ISO27001 Annex A.10 - Cryptography

Annex A.10 - Cryptography

The fifth control objective in the Annex A controls of ISO/IEC 27001 is to use cryptography to protect the confidentiality and integrity of information. Cryptography is the practice of using mathematical algorithms to encode and decode data in order to protect it from unauthorised access and tampering.

To meet this control objective, you can take the following steps:

  1. Identify the information that needs protection: Determine which information in your organisation needs to be protected and the level of protection required. This will help you to determine which cryptographic methods will be most appropriate.
  2. Select appropriate cryptographic methods: Choose cryptographic methods that are appropriate for the level of protection required. Examples include encryption, digital signatures, and hash functions.
  3. Implement the cryptographic methods: Implement the chosen cryptographic methods by following established standards and guidelines. This could include configuring encryption settings, installing software to perform encryption, or developing custom encryption software.
  4. Manage cryptographic keys: Manage and protect the cryptographic keys used to encrypt and decrypt the information. This includes generating, storing, distributing, and revoking keys as needed.
  5. Test the cryptographic methods: Test the cryptographic methods to ensure they are working as intended.
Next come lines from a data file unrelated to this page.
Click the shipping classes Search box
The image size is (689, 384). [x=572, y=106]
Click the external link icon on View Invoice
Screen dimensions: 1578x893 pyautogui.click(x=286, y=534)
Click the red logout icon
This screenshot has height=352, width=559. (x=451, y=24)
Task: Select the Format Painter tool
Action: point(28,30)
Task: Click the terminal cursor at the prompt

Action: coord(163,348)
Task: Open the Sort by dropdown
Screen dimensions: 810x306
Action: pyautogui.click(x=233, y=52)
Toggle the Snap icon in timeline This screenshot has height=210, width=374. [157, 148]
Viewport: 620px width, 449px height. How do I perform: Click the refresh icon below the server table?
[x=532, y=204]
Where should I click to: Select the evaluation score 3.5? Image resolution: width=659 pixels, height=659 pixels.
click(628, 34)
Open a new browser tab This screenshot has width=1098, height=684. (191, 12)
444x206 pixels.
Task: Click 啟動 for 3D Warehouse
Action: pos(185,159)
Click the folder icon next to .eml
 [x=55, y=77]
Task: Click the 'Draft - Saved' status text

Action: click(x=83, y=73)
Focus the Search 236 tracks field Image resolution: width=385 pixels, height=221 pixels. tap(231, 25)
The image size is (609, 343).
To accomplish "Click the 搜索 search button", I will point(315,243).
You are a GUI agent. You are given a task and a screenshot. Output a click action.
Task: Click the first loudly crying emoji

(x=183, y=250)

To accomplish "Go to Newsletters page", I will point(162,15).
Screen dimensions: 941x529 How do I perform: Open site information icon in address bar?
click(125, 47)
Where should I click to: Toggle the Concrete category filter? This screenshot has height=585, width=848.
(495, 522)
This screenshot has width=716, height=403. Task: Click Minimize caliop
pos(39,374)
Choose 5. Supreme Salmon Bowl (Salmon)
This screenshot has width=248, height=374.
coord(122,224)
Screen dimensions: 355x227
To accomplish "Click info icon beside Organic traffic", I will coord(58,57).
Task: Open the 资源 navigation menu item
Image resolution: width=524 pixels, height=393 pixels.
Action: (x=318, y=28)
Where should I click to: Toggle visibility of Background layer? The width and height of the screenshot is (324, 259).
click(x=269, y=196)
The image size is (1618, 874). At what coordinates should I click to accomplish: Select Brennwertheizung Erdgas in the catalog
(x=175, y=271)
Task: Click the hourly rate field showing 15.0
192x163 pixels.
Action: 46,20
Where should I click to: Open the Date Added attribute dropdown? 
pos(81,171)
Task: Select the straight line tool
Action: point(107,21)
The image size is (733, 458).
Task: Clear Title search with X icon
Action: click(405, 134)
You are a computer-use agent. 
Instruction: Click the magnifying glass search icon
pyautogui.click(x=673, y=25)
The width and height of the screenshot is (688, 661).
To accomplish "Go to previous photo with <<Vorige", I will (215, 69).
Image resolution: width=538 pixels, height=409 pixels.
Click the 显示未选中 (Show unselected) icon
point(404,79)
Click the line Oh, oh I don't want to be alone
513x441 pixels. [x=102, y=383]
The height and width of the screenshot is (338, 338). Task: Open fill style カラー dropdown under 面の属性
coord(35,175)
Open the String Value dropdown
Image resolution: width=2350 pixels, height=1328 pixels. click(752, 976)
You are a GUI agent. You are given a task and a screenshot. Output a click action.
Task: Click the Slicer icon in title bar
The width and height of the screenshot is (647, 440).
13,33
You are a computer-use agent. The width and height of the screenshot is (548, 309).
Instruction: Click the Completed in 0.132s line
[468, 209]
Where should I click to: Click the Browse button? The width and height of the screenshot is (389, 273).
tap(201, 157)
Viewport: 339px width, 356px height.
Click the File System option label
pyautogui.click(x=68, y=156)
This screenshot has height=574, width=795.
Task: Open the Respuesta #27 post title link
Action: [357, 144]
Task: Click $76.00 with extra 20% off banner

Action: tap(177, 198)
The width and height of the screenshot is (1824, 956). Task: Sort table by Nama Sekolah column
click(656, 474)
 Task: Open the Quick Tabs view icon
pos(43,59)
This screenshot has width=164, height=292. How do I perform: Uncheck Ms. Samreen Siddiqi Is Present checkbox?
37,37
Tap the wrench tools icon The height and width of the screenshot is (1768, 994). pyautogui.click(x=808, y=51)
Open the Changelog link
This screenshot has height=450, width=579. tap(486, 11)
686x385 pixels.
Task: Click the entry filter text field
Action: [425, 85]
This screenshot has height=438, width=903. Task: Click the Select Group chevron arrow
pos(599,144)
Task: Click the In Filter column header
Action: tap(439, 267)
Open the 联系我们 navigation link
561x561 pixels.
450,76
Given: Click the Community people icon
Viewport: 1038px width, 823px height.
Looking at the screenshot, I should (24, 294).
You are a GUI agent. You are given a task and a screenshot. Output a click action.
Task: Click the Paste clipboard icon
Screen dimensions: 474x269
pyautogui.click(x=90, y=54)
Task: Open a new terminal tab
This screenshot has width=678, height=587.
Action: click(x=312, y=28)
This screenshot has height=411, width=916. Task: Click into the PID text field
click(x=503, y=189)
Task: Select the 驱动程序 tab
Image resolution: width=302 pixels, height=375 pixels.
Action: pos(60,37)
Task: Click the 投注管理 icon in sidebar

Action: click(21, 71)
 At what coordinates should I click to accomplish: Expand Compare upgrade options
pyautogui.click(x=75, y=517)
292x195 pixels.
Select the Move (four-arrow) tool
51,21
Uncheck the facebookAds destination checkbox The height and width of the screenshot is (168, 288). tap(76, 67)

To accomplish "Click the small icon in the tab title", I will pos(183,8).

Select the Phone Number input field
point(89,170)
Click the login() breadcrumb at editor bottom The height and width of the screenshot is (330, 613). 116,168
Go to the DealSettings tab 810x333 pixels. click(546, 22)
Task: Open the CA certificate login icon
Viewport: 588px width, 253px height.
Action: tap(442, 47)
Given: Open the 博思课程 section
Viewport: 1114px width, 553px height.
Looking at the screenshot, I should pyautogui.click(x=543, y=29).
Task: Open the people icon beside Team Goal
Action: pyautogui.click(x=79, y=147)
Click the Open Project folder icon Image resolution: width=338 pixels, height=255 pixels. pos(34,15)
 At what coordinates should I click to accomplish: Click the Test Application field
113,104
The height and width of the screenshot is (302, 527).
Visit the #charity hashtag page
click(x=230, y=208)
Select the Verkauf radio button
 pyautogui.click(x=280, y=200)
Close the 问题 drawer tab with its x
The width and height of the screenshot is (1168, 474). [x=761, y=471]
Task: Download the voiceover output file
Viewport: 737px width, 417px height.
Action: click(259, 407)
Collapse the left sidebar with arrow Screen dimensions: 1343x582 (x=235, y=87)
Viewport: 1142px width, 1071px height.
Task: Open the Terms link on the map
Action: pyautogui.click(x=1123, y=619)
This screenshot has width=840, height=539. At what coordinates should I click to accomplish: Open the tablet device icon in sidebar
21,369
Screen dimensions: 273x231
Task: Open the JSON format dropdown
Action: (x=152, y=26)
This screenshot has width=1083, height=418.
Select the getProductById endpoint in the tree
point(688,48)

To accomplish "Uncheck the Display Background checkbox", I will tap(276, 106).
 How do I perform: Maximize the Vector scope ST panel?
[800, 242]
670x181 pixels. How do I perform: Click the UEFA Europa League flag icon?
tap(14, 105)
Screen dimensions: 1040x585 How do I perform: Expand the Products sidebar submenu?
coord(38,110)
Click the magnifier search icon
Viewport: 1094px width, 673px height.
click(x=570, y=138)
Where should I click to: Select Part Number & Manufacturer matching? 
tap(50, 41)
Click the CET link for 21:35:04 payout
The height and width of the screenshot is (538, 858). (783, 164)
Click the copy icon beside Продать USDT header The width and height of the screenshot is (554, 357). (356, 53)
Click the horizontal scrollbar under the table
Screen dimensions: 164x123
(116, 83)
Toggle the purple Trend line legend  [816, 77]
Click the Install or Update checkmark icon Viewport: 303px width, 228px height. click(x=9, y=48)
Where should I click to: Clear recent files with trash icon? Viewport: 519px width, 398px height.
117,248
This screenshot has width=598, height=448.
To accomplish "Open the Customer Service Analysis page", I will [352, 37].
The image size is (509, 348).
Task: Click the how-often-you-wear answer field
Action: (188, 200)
This could include penetration testing, vulnerability scanning, or other types of security testing.
  6. Keep the cryptographic method up to date: Cryptographic methods and algorithms can be broken or become weaker over time, it is crucial to monitor for new weaknesses, and update the methods and algorithms accordingly.
  7. Review the cryptographic methods: Review the cryptographic methods regularly to ensure they are still effective and appropriate for the level of protection required.
  8. Document the process: Document the process of implementing and managing cryptography, including the methods used, the keys used and the process of key management.

It's important to keep in mind that cryptography is one of many control in information security, and it should be integrated with other controls and procedures, such as access control and incident management.